La povertà, l’indigenza, la scarsità di risorse economiche incide sulla scrittura e sulla libertà. La libertà intellettuale dipende da fattori materiali. Le donne sono sempre state povere, non nel 1929 ma da sempre, dall’inizio dei tempi. E lo sono ancora, spesso, più povere degli uomini.
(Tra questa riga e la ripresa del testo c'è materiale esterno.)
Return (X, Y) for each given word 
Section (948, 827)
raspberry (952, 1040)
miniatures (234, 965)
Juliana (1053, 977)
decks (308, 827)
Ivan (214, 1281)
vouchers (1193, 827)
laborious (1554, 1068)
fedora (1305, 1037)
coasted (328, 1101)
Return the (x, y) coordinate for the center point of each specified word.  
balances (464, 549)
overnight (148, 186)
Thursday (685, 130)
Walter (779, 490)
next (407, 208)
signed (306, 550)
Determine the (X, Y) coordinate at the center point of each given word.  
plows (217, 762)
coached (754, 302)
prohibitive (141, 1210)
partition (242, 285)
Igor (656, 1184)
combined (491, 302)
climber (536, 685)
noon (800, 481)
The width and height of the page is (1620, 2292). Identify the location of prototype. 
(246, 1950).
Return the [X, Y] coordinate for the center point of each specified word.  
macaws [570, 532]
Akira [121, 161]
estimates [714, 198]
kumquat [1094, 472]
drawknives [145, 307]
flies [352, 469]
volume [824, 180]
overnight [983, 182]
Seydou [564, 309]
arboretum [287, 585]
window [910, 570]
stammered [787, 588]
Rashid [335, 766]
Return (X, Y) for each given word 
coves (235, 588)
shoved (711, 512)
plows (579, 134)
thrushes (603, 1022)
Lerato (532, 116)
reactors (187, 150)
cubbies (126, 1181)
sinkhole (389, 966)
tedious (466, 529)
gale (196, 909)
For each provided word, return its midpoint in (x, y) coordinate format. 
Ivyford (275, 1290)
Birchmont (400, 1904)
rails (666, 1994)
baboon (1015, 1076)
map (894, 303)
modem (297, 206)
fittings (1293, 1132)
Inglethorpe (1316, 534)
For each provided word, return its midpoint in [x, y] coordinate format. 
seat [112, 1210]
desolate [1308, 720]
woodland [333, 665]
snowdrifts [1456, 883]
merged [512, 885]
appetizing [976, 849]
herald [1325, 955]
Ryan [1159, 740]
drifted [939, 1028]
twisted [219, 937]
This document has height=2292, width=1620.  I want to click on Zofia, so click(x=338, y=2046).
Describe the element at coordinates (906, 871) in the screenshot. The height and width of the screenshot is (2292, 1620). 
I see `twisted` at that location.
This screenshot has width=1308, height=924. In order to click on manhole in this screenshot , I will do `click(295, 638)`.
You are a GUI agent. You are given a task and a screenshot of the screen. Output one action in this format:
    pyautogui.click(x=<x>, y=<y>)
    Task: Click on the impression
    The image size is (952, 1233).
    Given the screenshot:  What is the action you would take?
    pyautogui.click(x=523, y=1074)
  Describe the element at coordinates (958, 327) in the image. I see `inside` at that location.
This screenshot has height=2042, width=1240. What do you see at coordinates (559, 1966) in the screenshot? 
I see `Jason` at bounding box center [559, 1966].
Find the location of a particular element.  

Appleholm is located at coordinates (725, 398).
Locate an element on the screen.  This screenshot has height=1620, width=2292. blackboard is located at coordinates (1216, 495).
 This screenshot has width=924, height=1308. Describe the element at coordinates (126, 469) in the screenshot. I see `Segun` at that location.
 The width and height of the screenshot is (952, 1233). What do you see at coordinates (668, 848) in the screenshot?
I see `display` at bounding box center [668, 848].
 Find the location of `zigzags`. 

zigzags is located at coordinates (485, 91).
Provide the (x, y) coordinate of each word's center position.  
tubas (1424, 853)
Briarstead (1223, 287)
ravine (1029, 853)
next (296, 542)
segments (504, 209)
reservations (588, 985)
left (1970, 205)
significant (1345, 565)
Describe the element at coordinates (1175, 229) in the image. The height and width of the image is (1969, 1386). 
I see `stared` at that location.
L’invito di Virginia Woolf in Una stanza tutta per sé è un invito all’azione. La sorella di Shakespeare non ha mai scritto una parola, una frase, un verso, una battuta di un’opera teatrale, ma vive in ogni donna. E i grandi poeti non muoiono mai. Alle donne, Woolf dice: scrivete, scrivete di ogni argomento, non datevi confini e immaginate. Valeva nel 1929, vale anche oggi. Ecco le ultime brucianti righe:

Ora, è mia ferma convinzione che questa poetessa che non scrisse mai una parola e fu seppellita nei pressi di un incrocio, è ancora viva. Vive in voi, e in me, e in molte altre donne che non sono qui stasera perché stanno lavando i piatti e mettendo a letto i bambini. Eppure lei è viva. Perché i grandi poeti non muoiono; essi sono presenze che rimangono; hanno bisogno di un’opportunità per tornare in mezzo a noi in carne e ossa. E offrirle questa opportunità, a me sembra, comincia a dipendere da voi. Poiché io credo che se vivremo ancora un altro secolo – e mi riferisco qui alla via comune, che è poi la vita vera e non alle piccole vite isolate che viviamo come individui – e se riusciremo, ciascuna di noi, ad avere cinquecento sterline l’anno e una stanza tutta per sé; se prenderemo l’abitudine alla libertà e il coraggio di scrivere esattamente ciò che pensiamo; se ci allontaneremo un poco dalla stanza di soggiorno comune e guarderemo gli esseri umani non sempre in rapporto l’uno all’altro ma in rapporto alla realtà; e così pure il cielo, e gli alberi, o qualunque altra cosa, allo stesso modo; se guarderemo oltre lo spauracchio di Milton, perché nessun essere umano deve precluderci la visuale; se guarderemo in faccia il fatto – perché è un fatto – che non c’è neanche un braccio al quale appoggiarci ma che dobbiamo camminare da sole e dobbiamo entrare in rapporto con il mondo della realtà e non soltanto con il mondo degli uomini e delle donne, allora si presenterà l’opportunità, e quella poetessa morta, che era la sorella di Shakespeare, riprenderà quel corpo che tante volte ha dovuto abbandonare. Prendendo vita dalla vita di tutte le sconosciute che l’avevano preceduta, come suo fratello aveva fatto prima di lei, lei nascerà. Ma che lei possa nascere senza quella preparazione, senza quello sforzo da parte nostra, senza la precisa convinzione che una volta rinata le sarà possibile vivere e scrivere la sua poesia, è una cosa che davvero non possiamo aspettarci perché sarebbe impossibile. Ma io sono convinta che lei verrà, se lavoreremo per lei, e che lavorare così, anche se in povertà e nell’oscurità, vale certamente la pena.